Bolton was outspoken in his distaste for the Iranian regime, and had reportedly spoken out against the U.S. government meeting with representatives of the Iranian regime. He let the administration on Tuesday, although the accounts given by Bolton and the White House of how this came to be are contradictory and mutually exclusive. Bolton said that he left voluntarily, while Trump and White House press secretary Stephanie Grisham insist that he was fired.
What about meeting with Iran?
Bloomberg News reported on Wednesday (citing "three people familiar with the matter") that Trump had expressed interest in lessening sanctions on Iran in an effort to get them to agree to further negotiations. Treasury Secretary Steve Mnuchin reportedly supported the idea. The Treasury Department is in charge of implementing economic sanctions.
On Wednesday, Trump seemed to confirm at least part of this reporting, when he told reporters "we'll see what happens" instead of denying it. In 2015, Trump had bashed former President Barack Obama for lifting some sanctions on Iran, declaring on Twitter "We must DOUBLE sanctions!"
Just as I predicted, while Obama lifted sanctions 18 months ago, Iran cheated & increased its nuclear fuel by 20%. We must DOUBLE sanctions!— Donald J. Trump (@Donald J. Trump)1433360170.0
This seems to fit with comments that Secretary of State Mike Pompeo said in a news briefing on Tuesday, when he said that Trump was "prepared to meet [with the Iranians] with no preconditions."

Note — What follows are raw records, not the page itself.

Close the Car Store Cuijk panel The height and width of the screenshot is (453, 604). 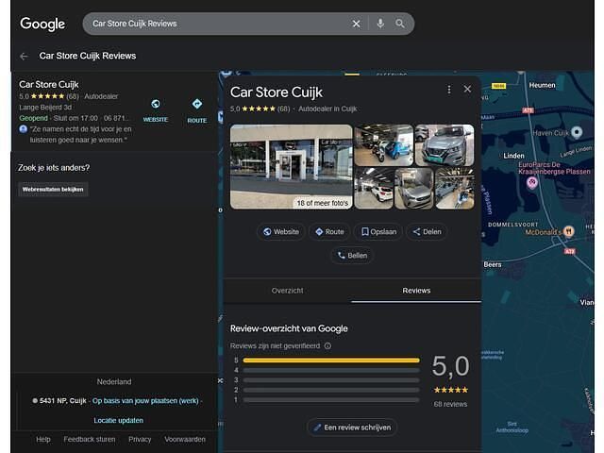point(467,90)
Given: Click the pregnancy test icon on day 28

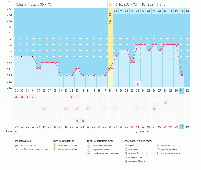Looking at the screenshot, I should 165,103.
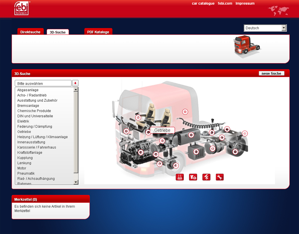The width and height of the screenshot is (299, 234).
Task: Switch to the Direktsuche tab
Action: click(x=30, y=32)
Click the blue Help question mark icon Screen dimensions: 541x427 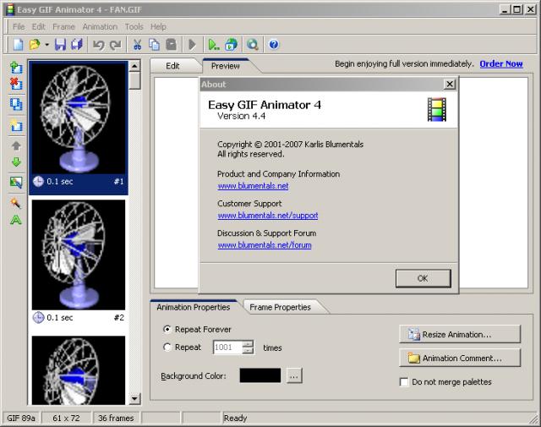click(x=274, y=44)
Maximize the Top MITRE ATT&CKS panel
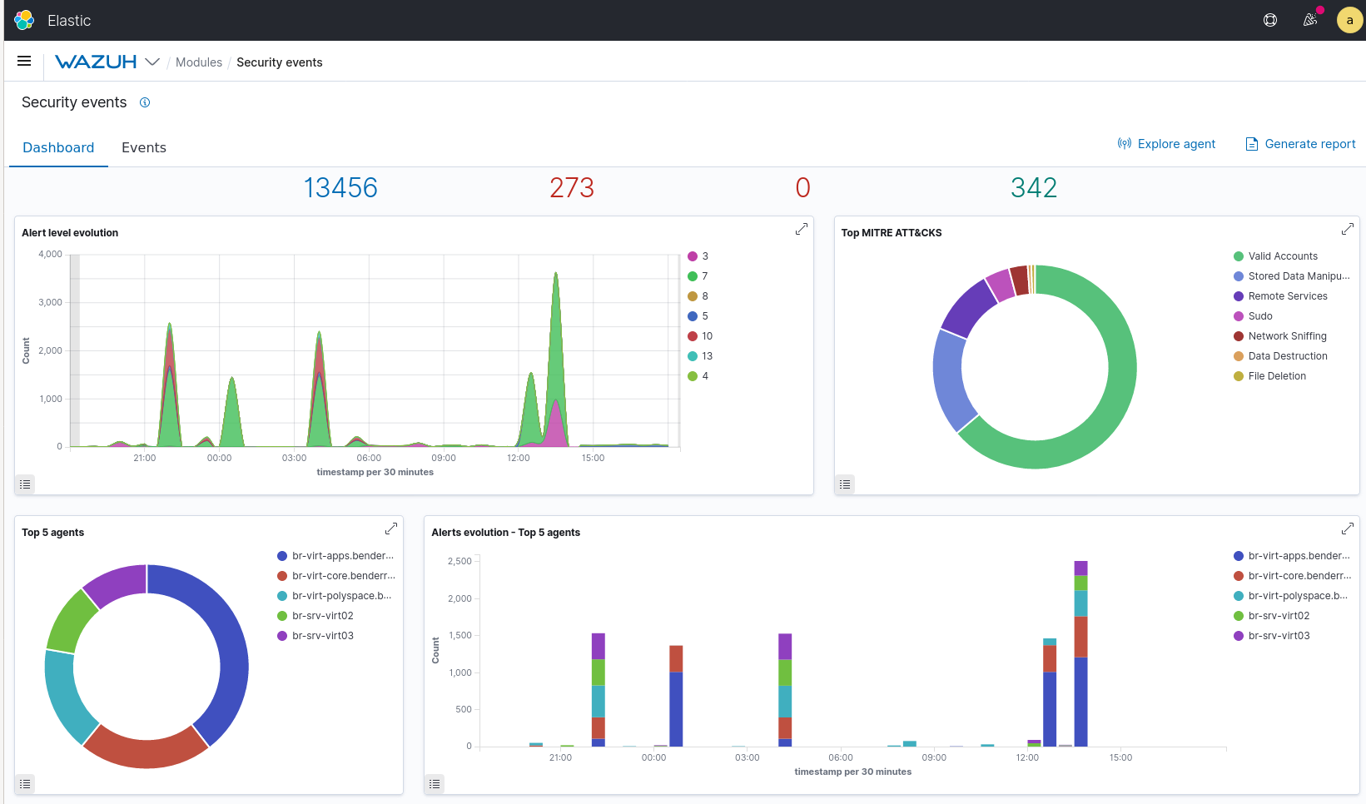The height and width of the screenshot is (804, 1366). 1347,229
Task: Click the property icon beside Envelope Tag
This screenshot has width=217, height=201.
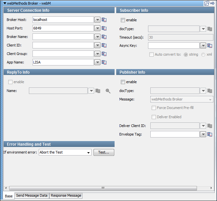Action: (210, 134)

Pompeo's announcement came just two days after President Donald Trump revealed that he had planned to hold a meeting with the Taliban at Camp David just three days before Sept. 11.
"Unfortunately, in order to build false leverage, they admitted to an attack in Kabul that killed one of our great great soldiers, and 11 other people. I immediately cancelled the meeting and called off peace negotiations. What kind of people would kill so many in order to seemingly strengthen their bargaining position?" Trump asked in a tweet.
The United States has been at war with the Taliban for the past 18 years, after it sheltered terrorist leader Osama bin Laden and collaborated with Al Qaeda.